CHP Silivri İlçe Başkanlığı döneminde tanıştığımız Avukat Necmi Şimşek daha sonra milletvekili adayı oldu, İstanbul Barosu yönetimine girdi, halen başkan yardımcılığı görevini yürütmekte. Anayasa değişikliği konusunda en çok siyasetçilerin sesi çıkıyor ama ben hukukçuları daha çok dinlememiz gerektiğine inanıyorum… Tabi siyasetçiler bile yeterince özgür görüşlerini, baskı altında hissetmeden paylaşmaktan çekinirken hukukçuların durumunu tartışmamıza bile gerek yok… Yine de tüm engellemelere rağmen bilgi de ışık gibi nerede bir çatlaklık bulsa önüne örülen dezenformasyon duvarından sızıp geçiyor onu arayanlara ulaşıyor.
“Hain” ve “vatana ihanet” ithamları arasında siyaset kulislerinde kopan küçük kıyametlere rağmen belirlenen Anayasa değişikliği hedefine hepimizin bulunduğumuz gemiyi ulaştırmaya çalışan kaptan keşke aklımızda bu denli fazla soru işaretine neden olmasa ve içimizde giderek büyüyen kuşku tohumları ekmese…
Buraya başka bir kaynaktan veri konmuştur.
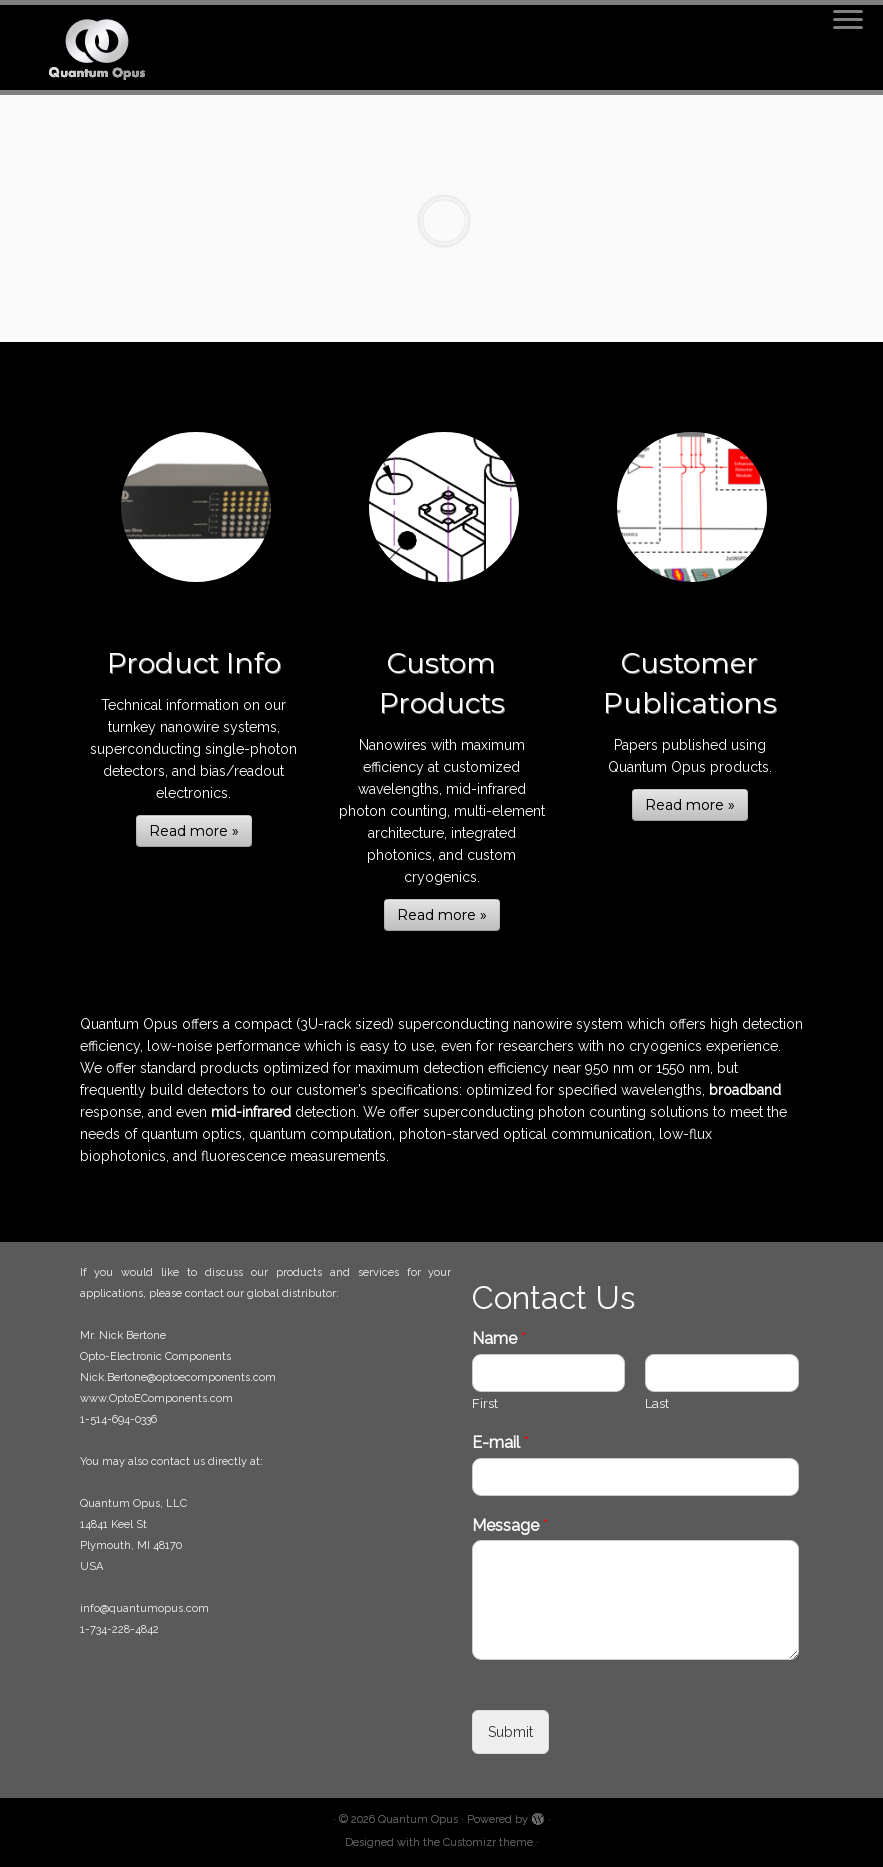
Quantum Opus (418, 1819)
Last (657, 1403)
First (485, 1403)
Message (510, 1525)
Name (499, 1338)
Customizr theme (488, 1842)
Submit (510, 1732)
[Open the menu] (848, 21)
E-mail (500, 1442)
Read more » (194, 831)
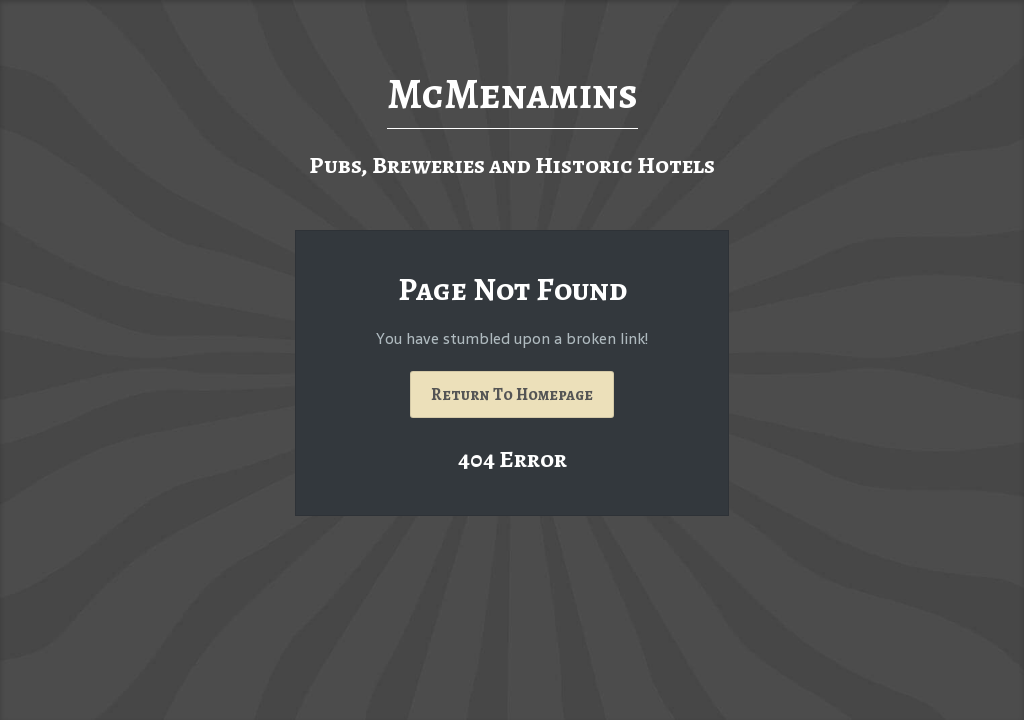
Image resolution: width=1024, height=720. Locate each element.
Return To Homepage (512, 394)
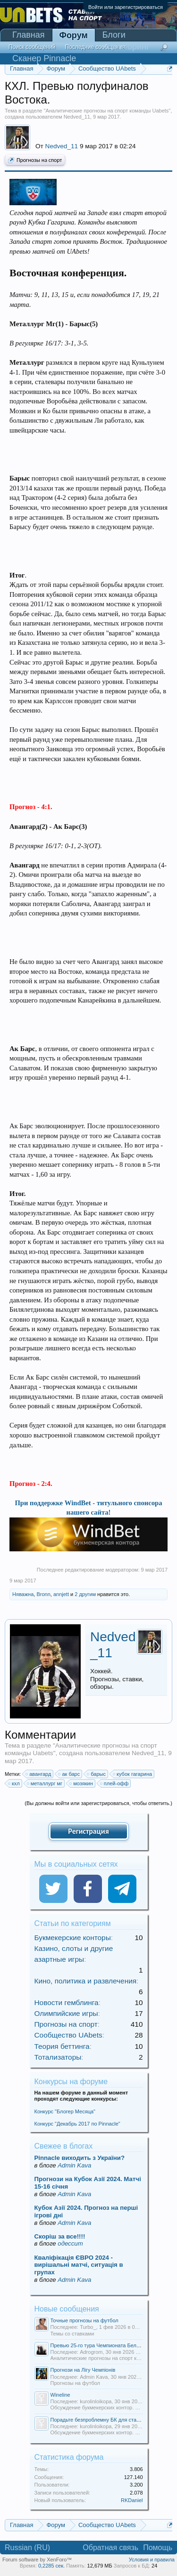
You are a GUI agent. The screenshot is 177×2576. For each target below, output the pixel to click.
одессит (70, 2243)
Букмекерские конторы (72, 1938)
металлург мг (45, 1783)
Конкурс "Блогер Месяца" (65, 2111)
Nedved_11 (77, 117)
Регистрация (88, 1831)
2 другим (85, 1594)
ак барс (69, 1774)
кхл (14, 1783)
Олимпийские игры (66, 2013)
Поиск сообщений (31, 47)
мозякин (81, 1783)
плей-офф (115, 1783)
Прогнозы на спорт (35, 160)
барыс (97, 1774)
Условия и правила (152, 2559)
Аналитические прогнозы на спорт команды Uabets (107, 110)
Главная (28, 35)
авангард (38, 1774)
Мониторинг (126, 46)
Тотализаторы (58, 2057)
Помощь (157, 2548)
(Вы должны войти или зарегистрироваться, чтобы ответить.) (98, 1803)
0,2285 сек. (51, 2565)
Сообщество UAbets (68, 2035)
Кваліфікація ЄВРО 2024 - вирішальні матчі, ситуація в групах (78, 2265)
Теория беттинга (62, 2046)
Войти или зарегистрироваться (125, 7)
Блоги (114, 35)
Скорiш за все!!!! (59, 2236)
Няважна (23, 1594)
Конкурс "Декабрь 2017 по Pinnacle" (77, 2124)
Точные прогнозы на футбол (84, 2320)
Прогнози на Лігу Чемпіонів (83, 2370)
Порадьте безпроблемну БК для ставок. (98, 2420)
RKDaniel (132, 2500)
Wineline (60, 2395)
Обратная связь (110, 2548)
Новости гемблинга (66, 2002)
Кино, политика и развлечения (85, 1981)
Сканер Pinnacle (44, 58)
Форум (73, 35)
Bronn (43, 1594)
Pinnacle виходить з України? (79, 2157)
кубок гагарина (133, 1774)
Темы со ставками (72, 2333)
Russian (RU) (27, 2548)
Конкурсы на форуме (71, 2082)
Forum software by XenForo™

Belki normalin üstünde paranoyak olduk… Anormalliklerin, normal sayıldığı günümüz hangi kritere göre olay ve kişileri değerlendirmek gerektiği hususunda şirazemiz de tamamen kaymış olabilir… Her şeye rağmen denize düşenin yılana sarıldığı gibi yanlış veya belirsizliklere sarılamayız! Terör denizine düşmüşken, önceliğimiz geleceğimizi belirleyecek önemli konular hakkında karar vermek değil de hayatta kalmak olmalı. Bizi denizde boğulmaktan kurtarmasını beklediğimiz kişinin böyle bir durumda önemli bir tercihte bulunmamız üzerine ısrarı rahatsızlık verici.
Yerelde CHP ile AK Parti arasında ‘hainlik ile vatana ihanet' başlığı altında özetlenebilecek ikili tartışma sürüyor ya; bu bile Anayasa değişiklik paketi hususuna hukuk açısından bakmamız gerektiğinin ispati.
Hukukçuların alanı olan Anayasa yapma işini ne tamamen onlara ne de siyasetçilere bırakamayız. Onay sürecinde aranan çoğunluk şartı, tasarı aşamasında daha da fazla işletilmeliydi.
Seçilen zamanlama lehteki tüm gerekçeleri zayıflatırken, aleyhtekileri güçlendiriyor… Türkiye'nin Anayasa değişikliğine ihtiyacı var… Hazırlanan şartlar dolayısıyla Referandumda evet oyları yeterli gelmezse bu mevcut Anayasanın yeterli olduğu anlamını taşımaz. Sadece yenisinin doğru hazırlanmadığı ve halka yanlış zamanda sunulduğunu kanıtlar.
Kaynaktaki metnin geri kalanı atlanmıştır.